March 3, 2013 | 12:04 PM - Posted by John Doe (not verified)

lol "mach", cheers Les. I always get it that it's you from your way of typing... you gotta change that a little man, lol.

I was actually trying to open up that Solidata X7 a little while ago to see what's really on the inside... I took out the screws and there's no fucking way it's opening up. The thing is absolutely bolted... it just doesn't open up. There're two layers in between the drive and it's casing. This thing can take an airsoft slug/buckshot and not get affected by a single bit.

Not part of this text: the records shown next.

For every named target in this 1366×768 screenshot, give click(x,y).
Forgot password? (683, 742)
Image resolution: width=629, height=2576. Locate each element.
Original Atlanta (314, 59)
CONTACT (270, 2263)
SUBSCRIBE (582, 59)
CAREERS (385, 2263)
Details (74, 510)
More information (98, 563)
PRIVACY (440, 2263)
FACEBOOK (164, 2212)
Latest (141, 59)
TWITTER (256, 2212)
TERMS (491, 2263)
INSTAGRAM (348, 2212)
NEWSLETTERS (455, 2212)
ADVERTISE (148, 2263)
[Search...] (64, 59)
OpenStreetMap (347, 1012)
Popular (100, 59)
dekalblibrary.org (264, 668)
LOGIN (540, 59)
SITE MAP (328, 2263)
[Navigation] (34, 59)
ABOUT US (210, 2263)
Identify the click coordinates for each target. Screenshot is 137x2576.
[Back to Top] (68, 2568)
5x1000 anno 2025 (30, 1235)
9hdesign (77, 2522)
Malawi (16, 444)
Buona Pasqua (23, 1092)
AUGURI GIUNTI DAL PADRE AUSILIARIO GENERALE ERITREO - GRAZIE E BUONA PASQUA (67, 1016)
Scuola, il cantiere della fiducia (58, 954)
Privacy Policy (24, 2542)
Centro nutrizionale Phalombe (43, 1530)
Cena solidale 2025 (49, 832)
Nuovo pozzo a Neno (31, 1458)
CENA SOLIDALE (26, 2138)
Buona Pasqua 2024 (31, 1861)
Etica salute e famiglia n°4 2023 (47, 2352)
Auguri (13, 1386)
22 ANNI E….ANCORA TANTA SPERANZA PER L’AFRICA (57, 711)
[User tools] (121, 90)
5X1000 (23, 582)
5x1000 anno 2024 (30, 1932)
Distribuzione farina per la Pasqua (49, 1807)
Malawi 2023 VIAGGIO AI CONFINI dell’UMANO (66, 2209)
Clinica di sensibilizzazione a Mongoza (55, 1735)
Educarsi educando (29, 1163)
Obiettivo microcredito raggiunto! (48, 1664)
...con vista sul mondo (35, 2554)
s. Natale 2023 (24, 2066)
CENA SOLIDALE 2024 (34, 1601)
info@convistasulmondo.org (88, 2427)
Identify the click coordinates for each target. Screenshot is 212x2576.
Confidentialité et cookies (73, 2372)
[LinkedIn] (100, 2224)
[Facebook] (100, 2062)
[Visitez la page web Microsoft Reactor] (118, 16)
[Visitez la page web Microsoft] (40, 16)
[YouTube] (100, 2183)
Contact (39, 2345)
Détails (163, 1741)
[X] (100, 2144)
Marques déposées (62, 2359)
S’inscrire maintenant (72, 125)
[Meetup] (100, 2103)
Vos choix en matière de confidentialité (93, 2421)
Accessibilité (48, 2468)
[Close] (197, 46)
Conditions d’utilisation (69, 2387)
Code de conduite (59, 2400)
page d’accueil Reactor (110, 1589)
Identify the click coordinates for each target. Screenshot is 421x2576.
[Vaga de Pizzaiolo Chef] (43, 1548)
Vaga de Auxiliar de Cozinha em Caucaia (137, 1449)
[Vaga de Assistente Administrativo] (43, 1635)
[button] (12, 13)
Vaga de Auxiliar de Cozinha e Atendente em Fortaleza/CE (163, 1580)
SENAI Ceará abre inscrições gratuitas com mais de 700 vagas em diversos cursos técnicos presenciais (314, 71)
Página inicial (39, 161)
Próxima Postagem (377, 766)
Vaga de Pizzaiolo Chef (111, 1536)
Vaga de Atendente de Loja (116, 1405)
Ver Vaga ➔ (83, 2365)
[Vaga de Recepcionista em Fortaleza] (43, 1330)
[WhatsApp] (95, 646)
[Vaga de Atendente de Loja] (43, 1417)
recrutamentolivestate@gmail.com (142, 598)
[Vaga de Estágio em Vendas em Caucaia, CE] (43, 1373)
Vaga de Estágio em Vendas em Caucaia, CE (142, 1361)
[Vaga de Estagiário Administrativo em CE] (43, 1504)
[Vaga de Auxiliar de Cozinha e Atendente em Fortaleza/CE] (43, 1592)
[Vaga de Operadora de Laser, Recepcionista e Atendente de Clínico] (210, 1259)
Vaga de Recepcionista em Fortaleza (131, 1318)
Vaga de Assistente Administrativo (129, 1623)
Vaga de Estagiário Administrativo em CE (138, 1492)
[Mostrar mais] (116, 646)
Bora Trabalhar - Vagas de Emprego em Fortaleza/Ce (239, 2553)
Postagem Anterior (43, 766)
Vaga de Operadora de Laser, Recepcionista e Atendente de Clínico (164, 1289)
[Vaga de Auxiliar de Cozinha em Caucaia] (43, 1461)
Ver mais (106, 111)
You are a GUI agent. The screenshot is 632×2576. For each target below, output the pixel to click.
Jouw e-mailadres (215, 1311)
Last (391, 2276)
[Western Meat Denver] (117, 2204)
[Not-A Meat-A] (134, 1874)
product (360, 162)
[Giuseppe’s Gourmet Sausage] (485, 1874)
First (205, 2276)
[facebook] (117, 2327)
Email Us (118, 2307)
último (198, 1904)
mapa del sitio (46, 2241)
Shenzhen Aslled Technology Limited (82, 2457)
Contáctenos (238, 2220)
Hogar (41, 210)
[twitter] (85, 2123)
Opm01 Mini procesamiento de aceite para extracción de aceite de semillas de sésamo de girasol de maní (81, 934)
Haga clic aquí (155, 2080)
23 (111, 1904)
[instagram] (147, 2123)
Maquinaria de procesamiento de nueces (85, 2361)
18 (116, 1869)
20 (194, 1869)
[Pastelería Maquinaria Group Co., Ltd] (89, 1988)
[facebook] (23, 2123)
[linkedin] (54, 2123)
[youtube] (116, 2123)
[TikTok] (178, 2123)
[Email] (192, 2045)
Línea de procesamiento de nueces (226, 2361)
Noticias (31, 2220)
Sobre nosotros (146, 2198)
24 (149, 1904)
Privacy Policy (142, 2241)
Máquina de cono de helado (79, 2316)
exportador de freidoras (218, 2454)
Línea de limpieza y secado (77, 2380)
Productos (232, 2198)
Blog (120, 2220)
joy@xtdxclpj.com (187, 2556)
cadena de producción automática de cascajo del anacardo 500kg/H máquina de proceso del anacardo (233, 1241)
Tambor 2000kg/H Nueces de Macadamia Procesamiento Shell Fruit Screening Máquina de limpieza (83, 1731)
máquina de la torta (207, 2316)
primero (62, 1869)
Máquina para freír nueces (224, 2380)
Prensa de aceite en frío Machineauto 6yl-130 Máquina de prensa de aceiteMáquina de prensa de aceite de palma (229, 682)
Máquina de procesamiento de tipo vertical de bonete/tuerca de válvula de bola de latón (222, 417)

I'm keeping this for my notebook, it's going to cost me too much money lose to sell this.

March 4, 2013 | 07:37 AM - Posted by praack

my last two were momentus xt's - both are 7200 drives with nand flash

so not bad for a hybrid- and they are not really giving up the 7200 space completly

March 5, 2013 | 06:16 AM - Posted by sotoa

I was hoping by now that all drives would be 7200 rather than the 5200 they are shoving down our throats. I always opt for the 7200 if I had no other choice. Seems now 5200 will be the only choice (unless they will start offering mSATA).